The poor bird, writes McMullan, ‘inhabits a cultural space where prejudice against nonhuman animals and prejudice against human beings meet’. The Norwegians have one positive cormorant folktale. Isak, a struggling fisherman, lands on an enchanted island and asks the resident elf if he might stay the night. The elf tells him he has three sons, good lads really, but they hate the smell of Christians. Three cormorants duly join Isak and the elf for dinner, but they are raucous with complaint. The elf calms his cormorant sons, who in turn tell Isak to sit and behave and drink. Pagan spirits and a Christian worker wassail as friends. The cormorants then show Isak where all the good fish are to be found: a beautiful parable of religions and cultures coexisting.

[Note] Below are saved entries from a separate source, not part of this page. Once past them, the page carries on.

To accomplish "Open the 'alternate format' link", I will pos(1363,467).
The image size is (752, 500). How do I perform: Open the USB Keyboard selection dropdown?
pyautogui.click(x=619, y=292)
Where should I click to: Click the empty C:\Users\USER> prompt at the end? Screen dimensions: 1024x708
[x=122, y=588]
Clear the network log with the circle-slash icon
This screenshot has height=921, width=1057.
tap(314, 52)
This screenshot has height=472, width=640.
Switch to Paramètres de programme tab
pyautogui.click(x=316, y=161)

In China and Japan they prized trained cormorants, ringing the birds’ necks so that they couldn’t swallow the catch but would present it to their owners instead; and both James I and Charles I cormorant-fished in the Thames. Otherwise the story is very different.
How we love to hate one another. Human pigs are disgusting, dogs scummy, rats treacherous. Historically, cormorants symbolised moneylenders, Jews, black people, ravening occupiers, migrants, lawyers, thieves, venal politicians, invaders, despoilers, poisoners, terrorists and, thanks to John Milton, the Devil.

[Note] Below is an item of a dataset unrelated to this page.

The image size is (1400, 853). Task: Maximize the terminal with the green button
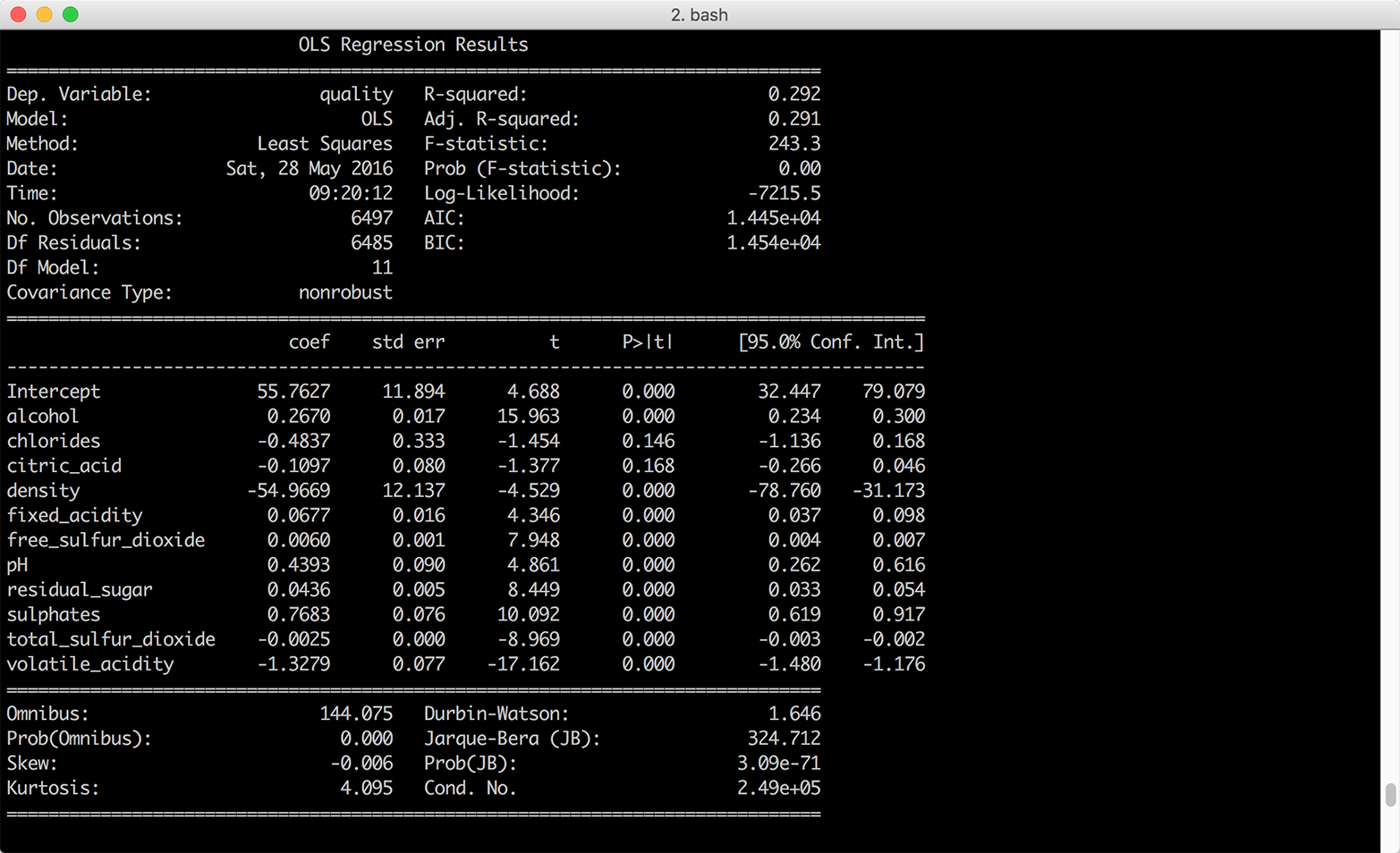[x=71, y=14]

The cormorant has three faults. It is a prolific fisher – though population densities adjust to fish stocks. Its excrement over-nitrates the ground, killing the trees it perches on. But, as guano, its droppings made the fortunes of many, notably William Gibbs – by the mid-19th century the richest man in England outside the nobility. His Anglo-Catholic mansion Tyntesfield, transformed in the 1860s, can still be marvelled at in Somerset. Guano, or ‘white gold’, was mined in Peru’s Chincha islands in abhorrent conditions by indentured Chinese labourers, none of whom made it home. (Gibbs built several churches, as well as Keble College, Oxford, out of his bird-turd gold.)

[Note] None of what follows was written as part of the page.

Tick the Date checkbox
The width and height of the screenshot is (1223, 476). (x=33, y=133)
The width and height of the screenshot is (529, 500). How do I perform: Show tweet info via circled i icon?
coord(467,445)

Lastly, the cormorant looks as mean as hell, as black as your hat, psycho-eyed and knifey. Milton nails the bird in our imagination when he has the Devil enter Eden – where, on the tree of life, he
Sat like a cormorant; yet not true life
Thereby regained, but sat devising death…
In flight, half bat, half missile, a cormorant looks as sinister and as businesslike as a drone
In flight, half bat, half missile, a cormorant looks as sinister and businesslike as a drone. In a tree, it seems overlarge, knowing and bulbous. Like lightning, Milton’s image darts down to us through plays, paintings and horror stories. When the poet visited Venice in 1639, he may have been inspired by the cormorant squatting on the branch of a stripped tree in Giovanni Bellini’s ‘Resurrection of Christ’. In common metaphor, the cormorant is damned. Even its wings-out drying pose has been likened to the crucifixion, and not in a good way.
In the first Gulf War, an image of a cormorant covered in oil came to symbolise Saddam Hussein’s environmental terrorism – though it turned out that it wasn’t the despot who caused the slick but the US bombing of Iraqi installations. McMullan must have realised his book would be timely, yet even so it makes eerie reading. Nestor in Troilus and Cressida laments slaughtered Trojans lost to ‘the hot digestion of this cormorant war’.
I used to watch cormorants fishing the Thames on my way to work. The bird will bolt a large silver perch whole and stare back at you as it swallows it into submission, the victim struggling and weakening in its gullet until finally stilled in death. Something about that steely gaze reminds me of those men of power and oppression in their cormorant-dark suits who are leading nations into conflict today. See how easy it is? Poor cormorant indeed.